Finding Fairer Ways of Taxing Retirement Savings – John Freebairn
How government should best facilitate the process of funding retirement is a hotly contested issue. Particularly relevant to Australia’s ageing population, Freebairn offers some policy prescriptions to problems in the current system of administering superannuation. A web of incentives and concern for welfare, superannuation is a classic economic conundrum.
The Lottery of Life – The Economist
Another of The Economist’s several indexes, this aggregation ranks countries by ‘where-to-be-born’ in 2013. A ringing endorsement of true-blue Australian patriotism, Australia ranks highly on quality-of-life ladder, which combines a range of economic and social criteria to quantify ‘luck’ for being born within various borders. Follow the link to see which countries performed best!

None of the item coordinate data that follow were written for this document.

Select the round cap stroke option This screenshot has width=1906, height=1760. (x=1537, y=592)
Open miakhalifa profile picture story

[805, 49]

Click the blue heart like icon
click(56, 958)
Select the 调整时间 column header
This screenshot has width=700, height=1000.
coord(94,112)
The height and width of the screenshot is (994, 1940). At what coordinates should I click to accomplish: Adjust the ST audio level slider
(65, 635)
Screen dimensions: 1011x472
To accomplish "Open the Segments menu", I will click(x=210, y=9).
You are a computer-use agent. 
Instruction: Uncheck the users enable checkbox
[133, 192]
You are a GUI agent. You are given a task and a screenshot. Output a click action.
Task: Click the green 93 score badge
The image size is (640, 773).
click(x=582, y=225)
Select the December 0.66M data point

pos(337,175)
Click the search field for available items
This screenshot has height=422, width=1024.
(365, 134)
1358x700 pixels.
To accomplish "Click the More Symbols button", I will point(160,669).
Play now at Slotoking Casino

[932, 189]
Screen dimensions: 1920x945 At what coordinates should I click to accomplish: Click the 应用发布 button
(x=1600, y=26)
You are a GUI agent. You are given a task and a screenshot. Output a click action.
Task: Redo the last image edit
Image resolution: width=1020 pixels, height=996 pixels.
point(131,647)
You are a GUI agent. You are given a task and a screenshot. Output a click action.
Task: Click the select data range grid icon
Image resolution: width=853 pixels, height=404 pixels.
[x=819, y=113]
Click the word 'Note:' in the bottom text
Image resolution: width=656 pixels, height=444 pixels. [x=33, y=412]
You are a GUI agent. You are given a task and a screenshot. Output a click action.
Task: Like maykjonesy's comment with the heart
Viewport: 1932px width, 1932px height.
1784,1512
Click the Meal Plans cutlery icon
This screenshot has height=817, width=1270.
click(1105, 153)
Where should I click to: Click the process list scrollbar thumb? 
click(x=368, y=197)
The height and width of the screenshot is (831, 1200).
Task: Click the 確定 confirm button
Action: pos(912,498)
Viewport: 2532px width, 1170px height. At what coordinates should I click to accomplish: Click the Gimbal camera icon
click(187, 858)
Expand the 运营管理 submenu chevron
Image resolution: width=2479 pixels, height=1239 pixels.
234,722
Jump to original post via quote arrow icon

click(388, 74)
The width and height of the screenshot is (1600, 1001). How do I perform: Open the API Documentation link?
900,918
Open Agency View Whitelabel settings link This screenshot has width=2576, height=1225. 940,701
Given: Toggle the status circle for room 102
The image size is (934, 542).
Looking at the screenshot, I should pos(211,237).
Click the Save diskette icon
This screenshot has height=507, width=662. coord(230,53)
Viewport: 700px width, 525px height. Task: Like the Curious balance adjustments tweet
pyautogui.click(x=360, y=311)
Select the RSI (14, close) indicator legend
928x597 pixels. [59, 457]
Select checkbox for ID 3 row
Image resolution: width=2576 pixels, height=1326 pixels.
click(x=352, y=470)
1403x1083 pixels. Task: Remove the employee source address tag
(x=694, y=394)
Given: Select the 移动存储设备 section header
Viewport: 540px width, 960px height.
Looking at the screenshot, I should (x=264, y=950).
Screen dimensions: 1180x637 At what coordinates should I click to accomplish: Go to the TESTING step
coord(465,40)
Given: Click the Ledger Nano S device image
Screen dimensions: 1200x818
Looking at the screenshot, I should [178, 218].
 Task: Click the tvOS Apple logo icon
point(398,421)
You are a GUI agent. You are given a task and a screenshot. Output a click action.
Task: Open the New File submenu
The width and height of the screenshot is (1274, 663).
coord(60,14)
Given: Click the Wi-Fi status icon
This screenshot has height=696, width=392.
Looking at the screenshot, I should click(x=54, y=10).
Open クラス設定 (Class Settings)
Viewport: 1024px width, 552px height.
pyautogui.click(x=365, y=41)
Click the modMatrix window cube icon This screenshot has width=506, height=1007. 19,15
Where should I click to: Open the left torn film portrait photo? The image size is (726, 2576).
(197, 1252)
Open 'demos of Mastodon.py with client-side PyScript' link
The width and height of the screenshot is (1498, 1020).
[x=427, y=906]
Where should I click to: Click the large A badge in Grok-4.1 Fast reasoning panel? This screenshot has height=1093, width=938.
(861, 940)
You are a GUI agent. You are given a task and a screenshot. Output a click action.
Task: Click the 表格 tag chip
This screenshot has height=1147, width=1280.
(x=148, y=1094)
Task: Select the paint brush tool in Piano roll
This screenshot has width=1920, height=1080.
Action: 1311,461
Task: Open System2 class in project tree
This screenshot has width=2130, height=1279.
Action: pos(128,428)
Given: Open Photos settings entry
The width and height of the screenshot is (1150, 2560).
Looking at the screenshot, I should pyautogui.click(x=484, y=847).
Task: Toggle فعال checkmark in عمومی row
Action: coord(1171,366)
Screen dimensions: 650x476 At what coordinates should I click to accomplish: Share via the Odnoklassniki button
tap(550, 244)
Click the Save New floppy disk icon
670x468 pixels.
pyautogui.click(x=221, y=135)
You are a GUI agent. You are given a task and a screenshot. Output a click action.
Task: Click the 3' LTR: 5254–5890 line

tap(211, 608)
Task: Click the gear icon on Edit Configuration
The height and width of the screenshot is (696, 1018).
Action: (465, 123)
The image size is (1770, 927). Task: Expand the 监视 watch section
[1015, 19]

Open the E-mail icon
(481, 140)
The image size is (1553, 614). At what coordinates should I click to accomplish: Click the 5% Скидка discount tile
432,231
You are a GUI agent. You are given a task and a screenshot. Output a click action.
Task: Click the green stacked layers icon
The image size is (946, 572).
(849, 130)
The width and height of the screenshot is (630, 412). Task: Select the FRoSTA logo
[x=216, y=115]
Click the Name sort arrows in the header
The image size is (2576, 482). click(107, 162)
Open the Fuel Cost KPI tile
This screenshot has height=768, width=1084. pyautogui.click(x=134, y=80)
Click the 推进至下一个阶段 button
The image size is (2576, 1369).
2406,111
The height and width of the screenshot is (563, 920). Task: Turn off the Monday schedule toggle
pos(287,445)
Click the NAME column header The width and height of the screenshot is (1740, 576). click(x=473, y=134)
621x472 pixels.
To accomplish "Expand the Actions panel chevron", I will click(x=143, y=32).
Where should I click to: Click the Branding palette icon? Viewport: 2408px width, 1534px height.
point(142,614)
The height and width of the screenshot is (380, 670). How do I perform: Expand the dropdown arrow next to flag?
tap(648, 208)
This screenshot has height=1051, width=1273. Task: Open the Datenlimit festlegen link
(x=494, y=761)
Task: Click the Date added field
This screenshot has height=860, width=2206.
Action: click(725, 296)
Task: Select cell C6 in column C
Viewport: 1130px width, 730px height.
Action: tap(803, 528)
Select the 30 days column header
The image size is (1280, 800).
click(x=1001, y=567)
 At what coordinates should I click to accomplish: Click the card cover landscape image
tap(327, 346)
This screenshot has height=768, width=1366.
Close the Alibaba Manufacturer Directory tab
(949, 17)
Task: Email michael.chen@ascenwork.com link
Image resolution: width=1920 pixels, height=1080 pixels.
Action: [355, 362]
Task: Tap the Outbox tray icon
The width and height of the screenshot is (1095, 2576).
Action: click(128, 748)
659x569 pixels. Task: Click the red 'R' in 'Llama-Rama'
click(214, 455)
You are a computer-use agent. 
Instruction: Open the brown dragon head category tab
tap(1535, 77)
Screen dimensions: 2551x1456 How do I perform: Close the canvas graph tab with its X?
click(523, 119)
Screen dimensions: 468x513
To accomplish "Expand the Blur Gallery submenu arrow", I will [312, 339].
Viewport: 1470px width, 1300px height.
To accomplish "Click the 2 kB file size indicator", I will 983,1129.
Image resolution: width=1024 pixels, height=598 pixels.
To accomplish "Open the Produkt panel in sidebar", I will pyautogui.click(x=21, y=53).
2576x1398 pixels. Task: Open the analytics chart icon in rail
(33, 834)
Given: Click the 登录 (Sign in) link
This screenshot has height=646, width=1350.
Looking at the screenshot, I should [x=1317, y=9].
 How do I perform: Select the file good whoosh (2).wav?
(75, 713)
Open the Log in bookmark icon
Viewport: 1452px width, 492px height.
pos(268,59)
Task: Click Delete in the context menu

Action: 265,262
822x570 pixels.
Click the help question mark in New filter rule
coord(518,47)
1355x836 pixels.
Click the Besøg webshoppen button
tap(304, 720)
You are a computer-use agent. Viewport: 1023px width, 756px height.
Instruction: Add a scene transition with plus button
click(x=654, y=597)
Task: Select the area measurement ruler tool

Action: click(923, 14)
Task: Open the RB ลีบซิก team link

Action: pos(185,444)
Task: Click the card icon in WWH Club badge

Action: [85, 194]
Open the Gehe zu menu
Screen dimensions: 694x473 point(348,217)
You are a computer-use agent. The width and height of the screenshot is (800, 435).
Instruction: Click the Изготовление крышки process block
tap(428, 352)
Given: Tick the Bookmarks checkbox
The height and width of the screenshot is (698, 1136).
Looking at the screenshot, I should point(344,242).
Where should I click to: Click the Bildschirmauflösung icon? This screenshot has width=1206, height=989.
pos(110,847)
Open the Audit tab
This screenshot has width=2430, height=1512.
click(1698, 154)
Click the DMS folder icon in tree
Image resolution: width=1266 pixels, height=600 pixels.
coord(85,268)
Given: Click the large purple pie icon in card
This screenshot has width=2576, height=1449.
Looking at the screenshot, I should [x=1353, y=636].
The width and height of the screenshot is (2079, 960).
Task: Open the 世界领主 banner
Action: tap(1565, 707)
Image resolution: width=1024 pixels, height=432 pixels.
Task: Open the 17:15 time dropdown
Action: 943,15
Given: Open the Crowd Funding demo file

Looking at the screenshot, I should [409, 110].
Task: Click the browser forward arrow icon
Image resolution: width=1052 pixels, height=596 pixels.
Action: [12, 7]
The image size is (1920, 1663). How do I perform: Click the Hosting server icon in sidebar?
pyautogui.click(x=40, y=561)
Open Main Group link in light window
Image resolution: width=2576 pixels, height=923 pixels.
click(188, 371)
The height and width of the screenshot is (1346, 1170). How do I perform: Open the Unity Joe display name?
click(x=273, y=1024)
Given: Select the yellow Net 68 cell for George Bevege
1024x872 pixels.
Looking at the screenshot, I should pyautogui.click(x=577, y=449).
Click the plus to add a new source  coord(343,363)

Fact Check: Will 50pc of Australians Die Before They Can Access Their Superannuation? – ABC Fact Check
ABC Fact Check finds against Mr Palmer’s claim that more money should flow through to workers’ pockets now, rather than to super on the basis that super will not be accessed by a significant proportion of the population. These comments come amidst ammendment to the previous Labor government’s legislation, which had employer super contributions rise from 9.5% to 12% by 2019 (now postponed to 2025). A well-reasoned statistical refutation.
The Economics of Sport: How the Cost of Injured Players Has Ensured Fewer Fights – Andrew Leigh
In a healthy application of sports economics to the trend of decreasing on-field fracas, Leigh presents a few key reasons for this phenomenon. Convinced that referees are biased? In traditional style, Leigh provides the answer!